* WHAT THE TASK REQUIRES *
Copy the passage from the wet AMD treatment text from "Learn about anti-VEGF" up to and including "to the brain.", word for word.

* EXTRACT PROVIDED *
*** Begin section ***

Treatment Options for Wet AMD

Learn about anti-VEGF drugs, photodynamic therapy, and laser surgery for wet age-related macular degeneration.

Treatment Options for Wet AMD

Wet AMD is the less common form of age-related macular degeneration, but it can progress quickly and cause severe vision loss. If you or a loved one has wet AMD, it is important to seek treatment from an ophthalmologist, a healthcare provider that specializes in the care of the eye and the treatment of disorders that affect the eyes.

Understanding the eye
Before going to an appointment, it can help to have a basic understanding of the parts of the eye that are affected by wet AMD:

  • The retina: This is a layer of light-sensitive nerve cells located in the back of the eye, near the optic nerve. The retina takes light that enters the lens of the eye and converts it into nerve signals that are transmitted to the brain.

*** End section ***

* SUPPLIED DATA *

*** Begin section ***

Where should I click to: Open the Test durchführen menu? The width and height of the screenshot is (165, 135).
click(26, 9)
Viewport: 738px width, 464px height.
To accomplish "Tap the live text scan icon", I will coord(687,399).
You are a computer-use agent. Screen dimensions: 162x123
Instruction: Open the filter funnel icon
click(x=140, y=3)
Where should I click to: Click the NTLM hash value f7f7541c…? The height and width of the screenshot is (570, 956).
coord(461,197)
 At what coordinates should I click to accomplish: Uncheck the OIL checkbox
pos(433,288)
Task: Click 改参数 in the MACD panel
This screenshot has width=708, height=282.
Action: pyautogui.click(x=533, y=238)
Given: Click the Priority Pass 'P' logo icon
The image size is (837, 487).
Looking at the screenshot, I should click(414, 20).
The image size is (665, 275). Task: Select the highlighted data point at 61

*** End section ***
*** Begin section ***

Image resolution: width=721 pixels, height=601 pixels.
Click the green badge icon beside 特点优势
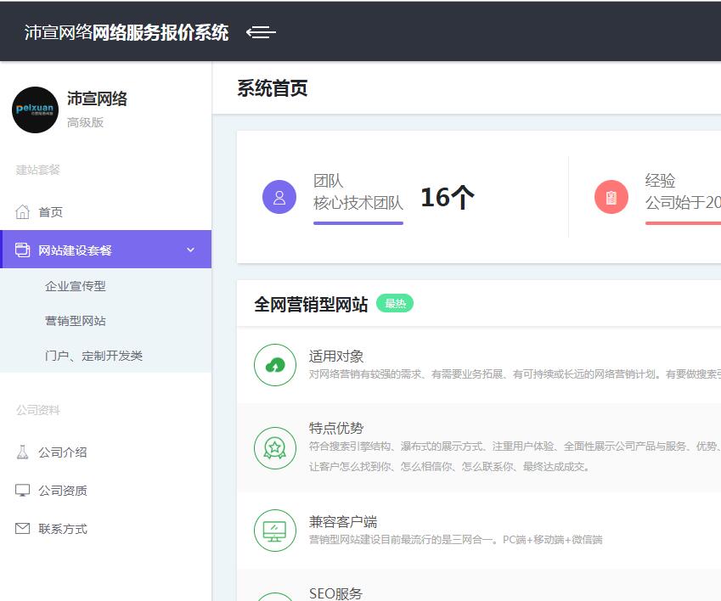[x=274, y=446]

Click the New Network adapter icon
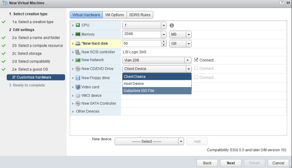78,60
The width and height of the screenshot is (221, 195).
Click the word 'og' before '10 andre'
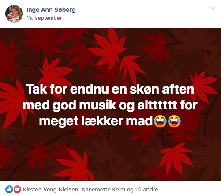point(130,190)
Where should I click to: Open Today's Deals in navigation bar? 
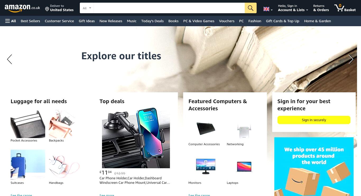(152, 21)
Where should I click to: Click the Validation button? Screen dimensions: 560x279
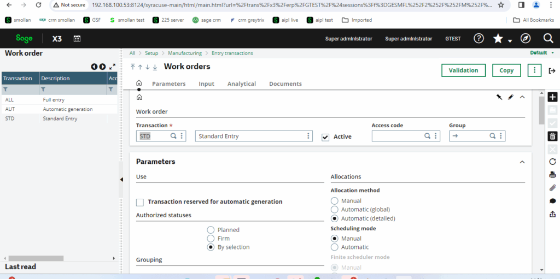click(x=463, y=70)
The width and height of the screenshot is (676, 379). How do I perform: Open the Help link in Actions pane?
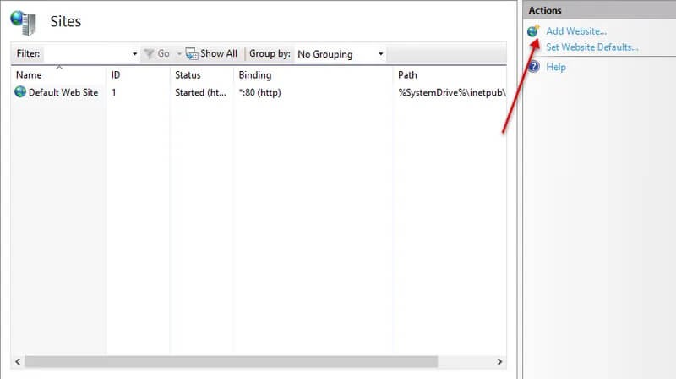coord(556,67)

*** End section ***

* ANSWER BOX *
Learn about anti-VEGF drugs, photodynamic therapy, and laser surgery for wet age-related macular degeneration.

Treatment Options for Wet AMD

Wet AMD is the less common form of age-related macular degeneration, but it can progress quickly and cause severe vision loss. If you or a loved one has wet AMD, it is important to seek treatment from an ophthalmologist, a healthcare provider that specializes in the care of the eye and the treatment of disorders that affect the eyes.

Understanding the eye
Before going to an appointment, it can help to have a basic understanding of the parts of the eye that are affected by wet AMD:

  • The retina: This is a layer of light-sensitive nerve cells located in the back of the eye, near the optic nerve. The retina takes light that enters the lens of the eye and converts it into nerve signals that are transmitted to the brain.